JOB A
List every person the CQRS text mentions by name.
JOB B
Answer these questions from the CQRS text, one line each:
(i) In what year did Greg Young describe and name the pattern?
(ii) Which two systems are offered as examples of prevailing writes?
(iii) Where did Martin Fowler publish the ReportingDatabase pattern?

Event Sourcing and CQRS

CQRS stands for Command-Query Segregation Principle. Greg Young described (and named) the pattern thoroughly in 2010, but the idea existed way before that time. On a high level, CQRS states the fact that operations that trigger state transitions should be described as commands and any data retrieval that goes beyond the need of the command execution, should be named a query. Because the operational requirements for executing commands and queries are very often different, developers should consider using different persistence techniques for handling commands and queries, therefore segregating them.

Operations vs Reporting

Most software systems need to persist data. Since for the scope of this guide we assume that the business logic of a software system is represented and executed by the Domain Model, we can say that application persistence focuses on persisting domain objects, like aggregates and entities. Because domain objects often have complex structures, developers might need to apply advanced persistence techniques to overcome the impedance mismatch. The Domain Model-oriented persistence is optimised for transactional performance, because the essential function of the Domain Model is to execute operations that trigger state transitions in the system, according to the logic and rules of the model.

Such an approach, however, could create challenges when it comes to retrieving data for reporting purposes.

Don’t see reporting as an act of creating a PDF or CSV file. Each query to the database that aims to get some data in order to show it to the user or return the result of an API call is also reporting.

The challenge surfaces from the fact that reporting needs are often drastically different from the needs of executing transactional operations. In addition, many systems have a clear imbalance between the number of writes and reads. For example, a typical user-facing application has much less writes than reads, because users normally read the information provided by the system and rarely execute operations in the systems. Some systems, however, have the opposite imbalance with prevailing writes. Think of a back-office of your bank, or a vehicle tracking system as examples.

One of the first traces of the original discussion around the reporting issue when using the Domain Model pattern happened during the The challenge of executing DDD panel with Martin Fowler, Eric Evans and others, back in 2004. Also in 2004, Martin Fowler published the ReportingDatabase pattern in Bliki. The pattern suggests using a separate database for reporting purposes and to push changes from the operational database to that reporting database.

MATERIAL
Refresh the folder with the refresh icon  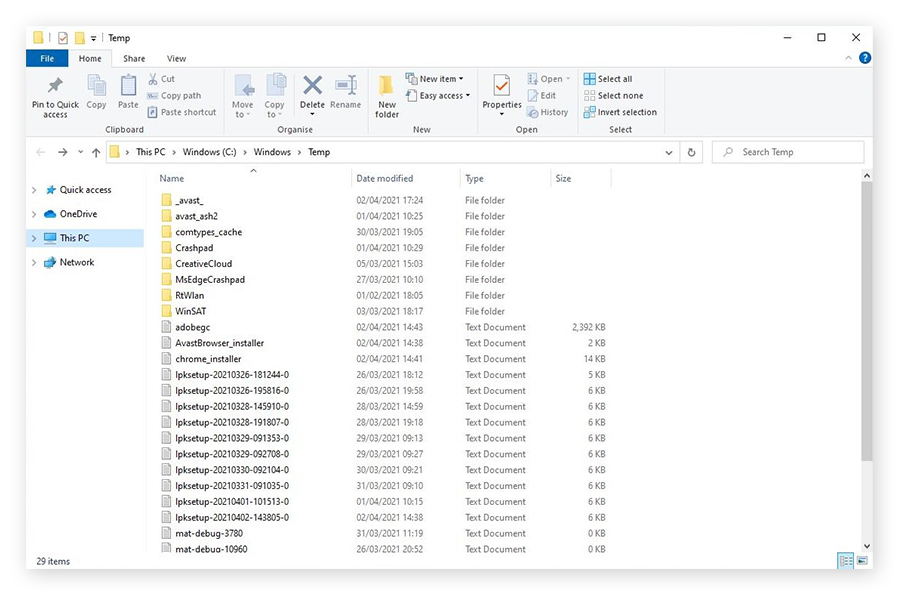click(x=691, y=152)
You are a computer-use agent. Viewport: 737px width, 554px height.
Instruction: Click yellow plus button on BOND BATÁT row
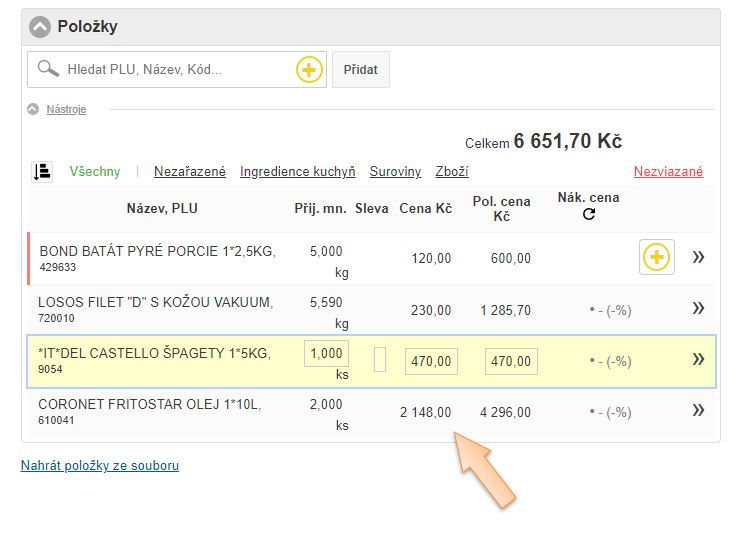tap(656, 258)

WRITTEN ANSWER A
Greg Young
Martin Fowler
Eric Evans

WRITTEN ANSWER B
(i) 2010
(ii) A bank's back-office and a vehicle tracking system
(iii) In Bliki